Tâches à effectuer |
1. Répondez à ces questions sur l'entretien avec Frieda Afary :
(a) À quelle date l'interview a-t-elle été réalisée, et par qui ?
(b) Combien de personnes le bombardement du bâtiment adjacent au consulat iranien à Damas a-t-il tuées ?
(c) Quels pays ont contribué à intercepter les missiles et drones lancés sur Israël ?
2. Poursuivez, s'il vous plaît, l'entretien avec Frieda Afary sur l'Iran et Israël à partir de sa dernière phrase.

Entretien avec Frieda Afary

Nous publions l’interview de Frieda Alary, réalisée le 24 avril par Francesco Brusa et Piero Maestri, contributeur de l’édition italienne de Jacobin. Cette interview a d’abord été publiée sur le site italien Micromega.net. Publié avec l’autorisation des auteurs. 

Après l’attaque de l’Iran contre Israël les 13 et 14 avril, qui a suivi le bombardement par Tel-Aviv, le 1er avril, d’un bâtiment adjacent au consulat iranien à Damas, de nombreux citoyens de la République islamique sont descendus dans la rue pour se réjouir. Mais la majorité du peuple iranien ne soutient certainement pas son régime et, au contraire, il existe en son sein de nombreux mouvements de protestation qui s’opposent à l’éventualité d’une guerre dans la région. Frieda Afary, militante socialiste et féministe d’origine iranienne, dresse un tableau de la situation.

Gouvernements et populations : la distinction n’est pas toujours aussi nette, surtout lorsqu’à Gaza un massacre aveugle est en cours (selon le ministère de la santé de la bande, plus de 30 000 personnes ont été tuées), décidé par l’exécutif israélien dirigé par Netanyahu en réponse au massacre perpétré par les miliciens du Hamas et du Djihad islamique le 7 octobre. En réponse, au début du mois, Tel-Aviv a également procédé à un bombardement – qui, dans la disproportion d’ensemble, est “plus ciblé” – contre un bâtiment adjacent au consulat iranien à Damas, qui a tué 16 personnes, dont des membres des Gardiens de la révolution de Téhéran. Le régime des ayatollahs, quant à lui, a finalement réagi dans la nuit du 13 au 14 avril en lançant une centaine de missiles et de drones sur le territoire israélien, pratiquement tous interceptés grâce aussi au soutien des Etats-Unis, de la Grande-Bretagne et de la Jordanie.

Informations fournies |
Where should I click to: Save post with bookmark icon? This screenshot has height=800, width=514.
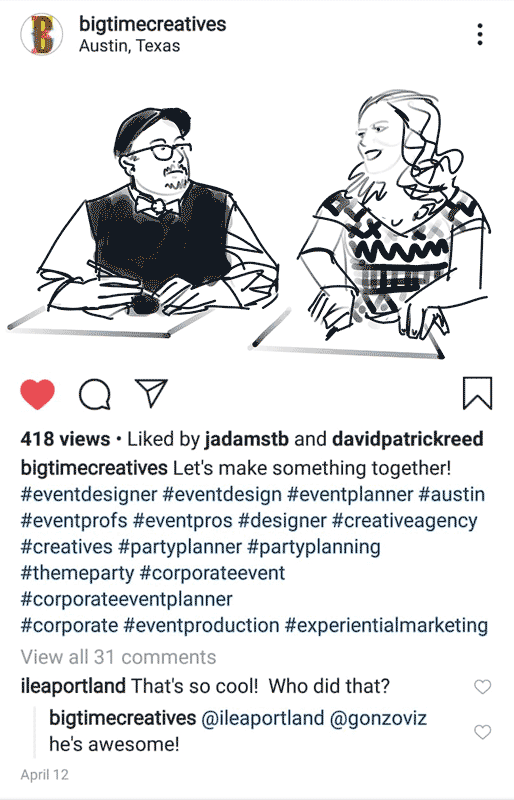[x=477, y=393]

Réponses par tâche |
1.
(a) Le 24 avril, par Francesco Brusa et Piero Maestri.
(b) 16 personnes.
(c) Les États-Unis, la Grande-Bretagne et la Jordanie.

2.
Un certain nombre de personnes sont descendues dans les rues des villes iraniennes pour célébrer l’attaque, qui – selon de nombreux analystes – était en fait davantage un geste “symbolique” de la part de l’Iran et visait peut-être à revigorer le discours du gouvernement, qui a toujours été basé sur une opposition claire à l’existence d’Israël. D’autres personnes, liées au mouvement des femmes pour la liberté de la vie ou aux forces syndicales et de gauche, ont plutôt souligné, malgré leur condamnation générale des actions de l’armée de Netanyahu à Gaza, que la guerre et la poursuite de l’escalade dans la région ne sont pas dans l’intérêt du peuple iranien ni dans celui des autres peuples. Nous nous sommes entretenus avec Frieda Afary, militante socialiste et féministe originaire d’Iran et résidant aux États-Unis, auteur du livre Socialist Feminism. A New Approach (Pluto Press, 2022) pour mieux comprendre comment les groupes d’opposition de son pays agissent et réagissent dans le contexte actuel.

Que pensez-vous de l’attaque de Téhéran contre le territoire israélien ? S’agit-il plutôt d’une opération de propagande ?

Il s’agit d’une guerre entre l’Iran et Israël à caractère réactionnaire. Depuis plus de quarante ans, la République islamique de Téhéran utilise son opposition à l’occupation israélienne des terres palestiniennes comme un moyen rhétorique pour promouvoir ses ambitions et ses interventions impérialistes dans la région. Elle a également utilisé l’argument de la solidarité avec le peuple palestinien pour masquer ses propres contradictions internes, liées à l’exploitation de classe, au pouvoir patriarcal, à la misogynie, au racisme et à d’autres formes de domination et de préjugés. Mais les soulèvements populaires liés au mouvement pour la liberté de la vie des femmes en 2017, 2019 et 2022-2023 ont clairement montré qu’une grande partie des citoyens n’est plus disposée à accepter la propagande du régime. Ils se soucient des droits des Palestiniens et s’opposent à la guerre génocidaire d’Israël contre Gaza, mais en même temps, ils ne soutiennent pas le fondamentalisme religieux et le pouvoir autoritaire du Hamas et ne veulent pas que les ressources iraniennes soient dépensées pour alimenter ce conflit. De nombreux Iraniens soutiennent la coexistence pacifique des Palestiniens et des Juifs, quelle que soit la forme sous laquelle les deux peuples souhaitent la mettre en œuvre, qu’il s’agisse d’un État, de deux États ou d’une confédération.

Pensez-vous que la montée des tensions entre l’Iran et Israël va affecter l’état du mouvement ? Vous attendez-vous à une augmentation de la répression ?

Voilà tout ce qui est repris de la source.